Another huge name in beer glasses is the weizen glass. It can instantly serve two 12-oz beers and hold up to 24 oz of beer in one swift swallow. Since it may create a thick, fluffy head that makes the beer more seductively delicious, you enjoy wheat, light, and fragrant brews served in a weizen glass.

25. Stange Glass

Known to be a counterpart of the champagne flute, a stange glass is slim, elegant, and tall. Its tiny mouth and body make it ideal for light-bodied beers. The stange glass, unlike the more popular pint glass in the US, is a traditional beer glass for German beers as it can only carry fewer than 7 ounces of beer.

26. Boot Glass

Boot Glass

A boot glass may seem odd, but there’s a story behind how it became a thing, and it’s a legit type of beer glass to this day.

A German commander who challenged his soldiers experienced the fate of being dared to drink beer from a leather boot. So that he wouldn’t have to sip his beer from his filthy boots, the crafty general had a glassmaker create a glass in the shape of a boot.

The clean alternative to filthy boots is the boot beer glass or bierstiefel, as Germans call it. The largest size can carry up to 2 liters, or 67 ounces.

If you don’t know how to drink from it, the boot’s toe forms a hollow as you sip until bubbles force the drink out more forcefully. The trick is to angle your toe slightly to one side. It would slow down the flow from the boot through your throat.

How the Type of Glass Affects the Taste of Beer

Beer is a widely popular beverage, and your way of serving it can significantly impact its taste. 

Firstly, the shape of the glass in which you’ll choose to pour beer can affect the taste of the beer, as it can affect the aroma, carbonation, and temperature of your beer. 

Glass shape matters as the way you’ll manually fill it up with beer affect the release of the beer aroma that affects the beer taste and drinking experience quality while you pour. For example, a tulip-shaped glass can help with the concentration of the smell of the beer, while a wide-mouthed glass can help to disperse the aroma. 

The shape of the glass can also affect beer’s carbonation as it gets released while pouring it into particular types of glassware. For example, a tall, narrow glass can help retain the carbonation of the brew, while a wide-mouthed glass can help to release the carbonation.

The temperature of the beer can also be affected by the shape of the glass. A tall, narrow glass can help keep the beer cooler for longer, while a wide-mouthed glass can help release the heat of the beer more quickly. While pouring a particular glassware type, beer flows more slowly and evenly on tall, narrow glass, while beer flows faster and unevenly on wide-mouthed glass.

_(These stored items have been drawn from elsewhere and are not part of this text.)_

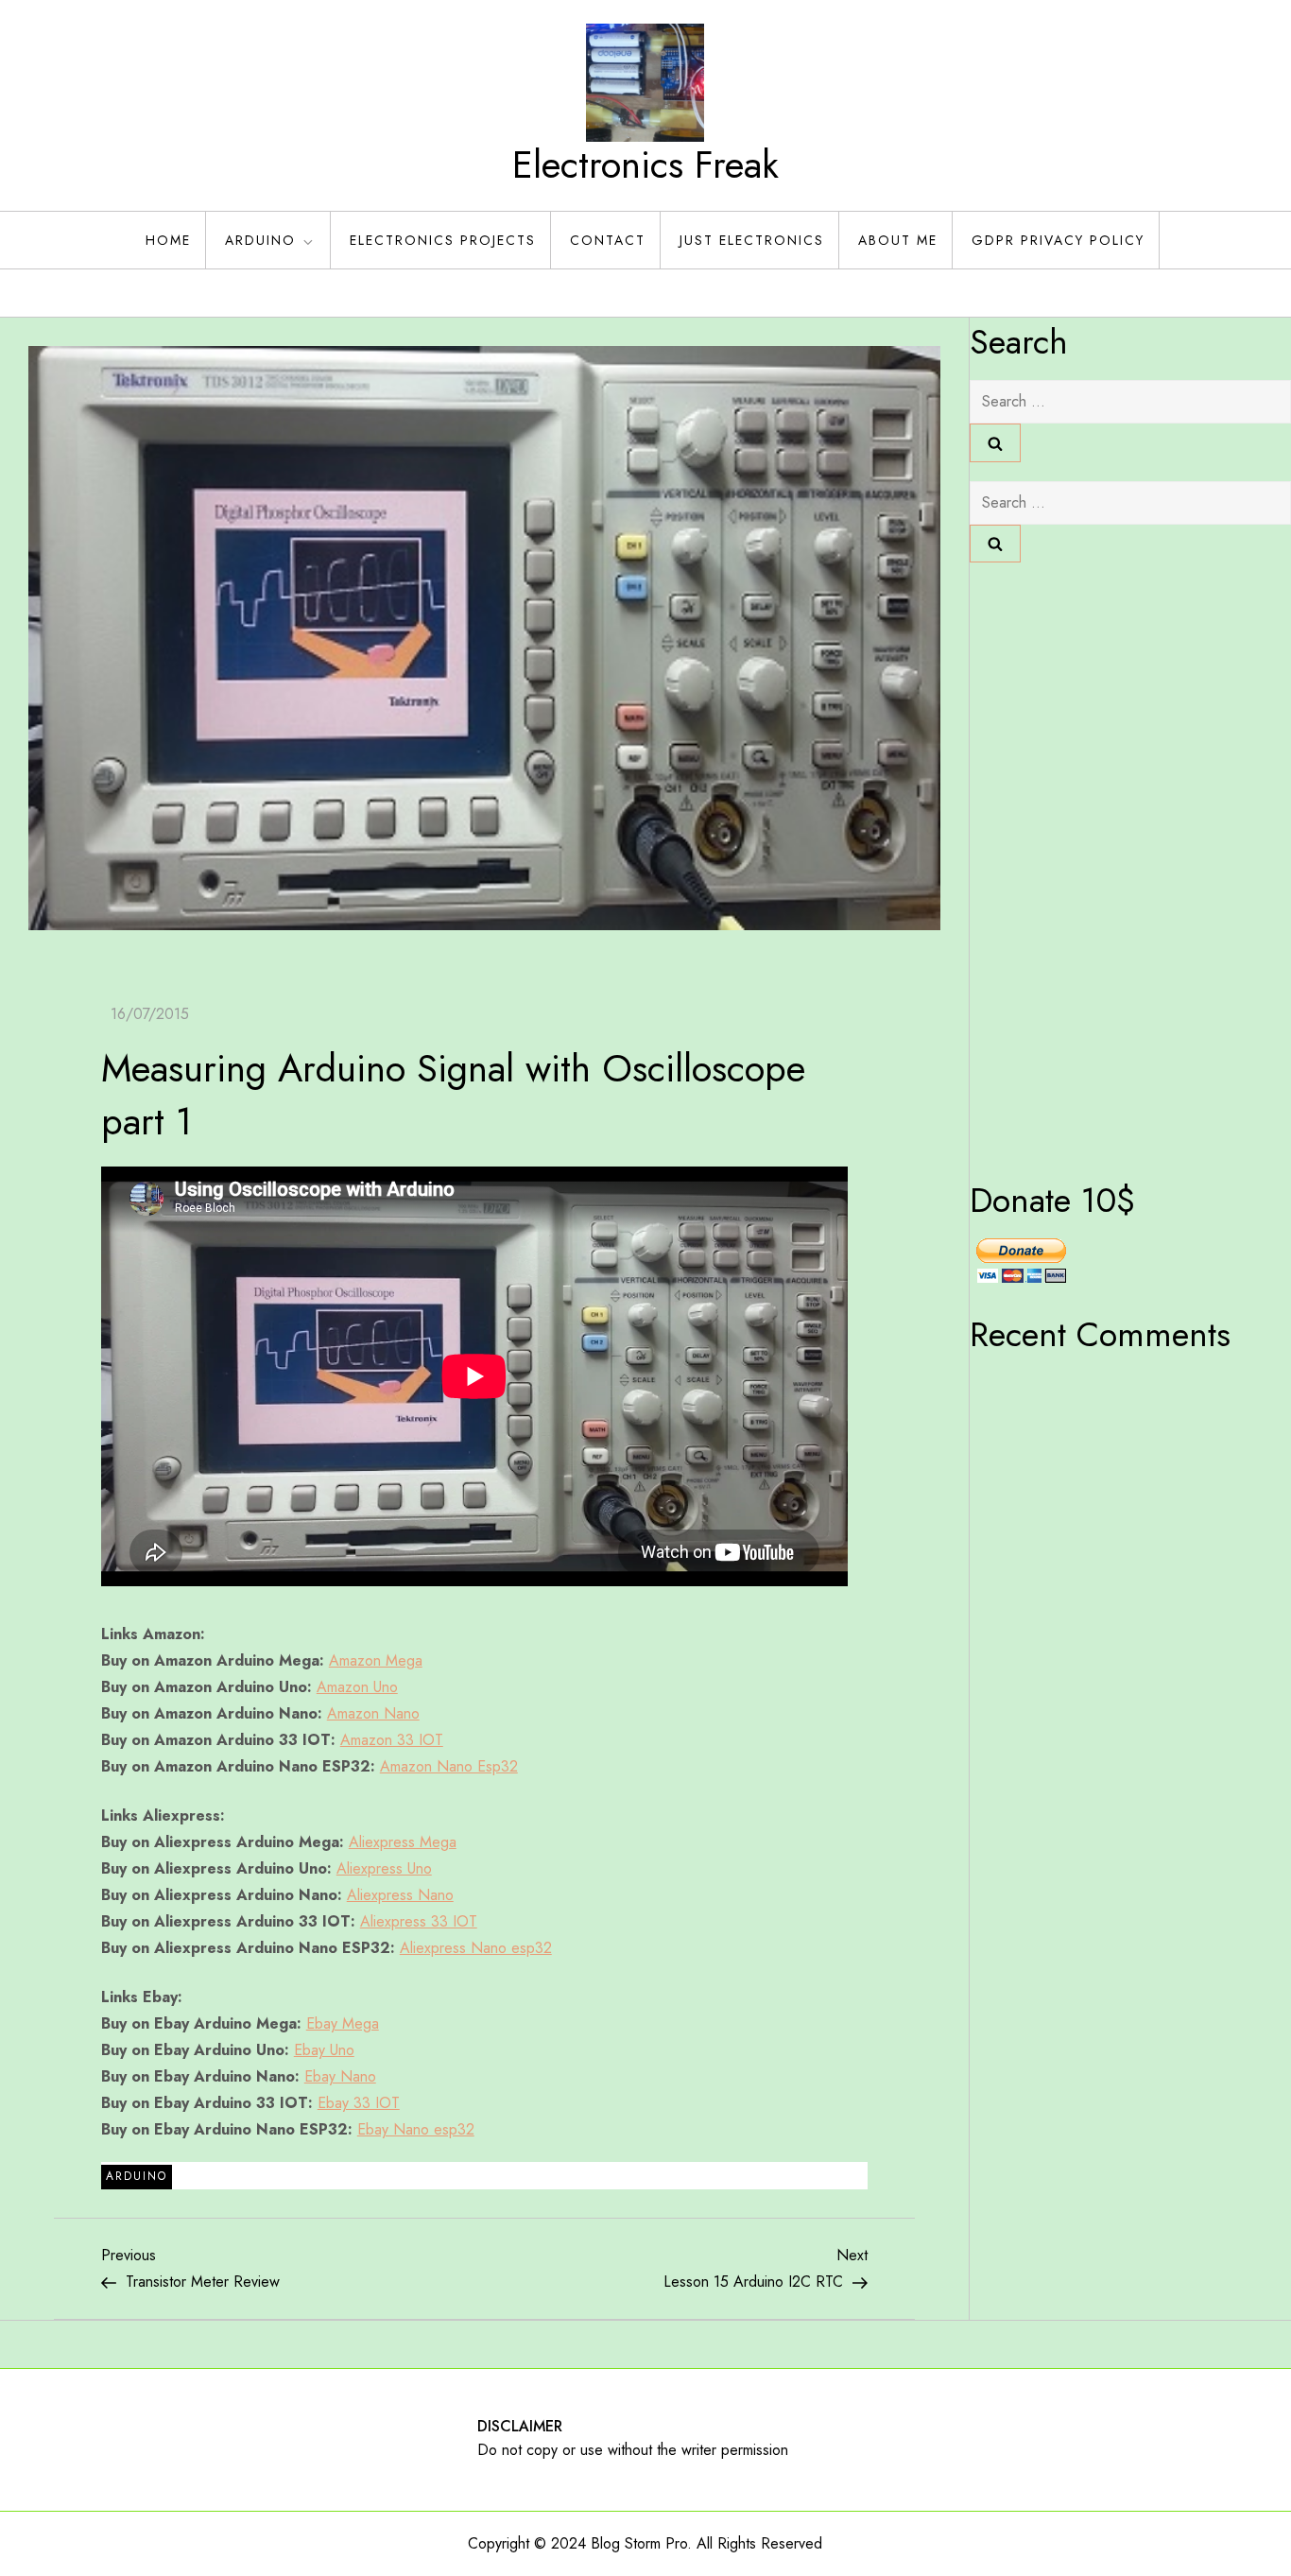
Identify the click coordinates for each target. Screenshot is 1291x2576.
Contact (608, 240)
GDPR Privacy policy (1058, 240)
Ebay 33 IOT (359, 2103)
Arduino (260, 240)
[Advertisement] (1045, 865)
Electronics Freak (645, 164)
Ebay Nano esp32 (415, 2129)
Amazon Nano (373, 1713)
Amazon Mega (375, 1660)
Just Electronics (752, 240)
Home (168, 240)
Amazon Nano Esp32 (449, 1766)
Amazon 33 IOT (391, 1740)
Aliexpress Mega (402, 1842)
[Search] (995, 442)
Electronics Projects (443, 240)
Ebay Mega (342, 2023)
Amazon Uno (357, 1687)
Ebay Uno (324, 2050)
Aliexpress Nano (400, 1895)
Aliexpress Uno (384, 1868)
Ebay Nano (340, 2076)
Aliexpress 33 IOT (418, 1921)
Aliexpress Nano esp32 (476, 1948)
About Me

Lastly, there is a connection between glass shape and beer flavors and dependency on how the brew flows through them. For example, a tulip-shaped glass can help condense the beer flavor, while a wide-mouthed glass disperses the flavor.


The beer glass is a critical part of the drinking experience. It’s not just about the choice of beer you’ll drink but also how you pour it. 

While there are many different types of glasses out there, and each one serves a unique purpose, they all have one thing in common: they help enhance the flavor of your beer by allowing you to smell and taste it more fully than if you were drinking straight from a bottle or can.

If you’re eyeing to be a beer expert and host the best drinking party, pick up new glasses for yourself and your drinking buddies.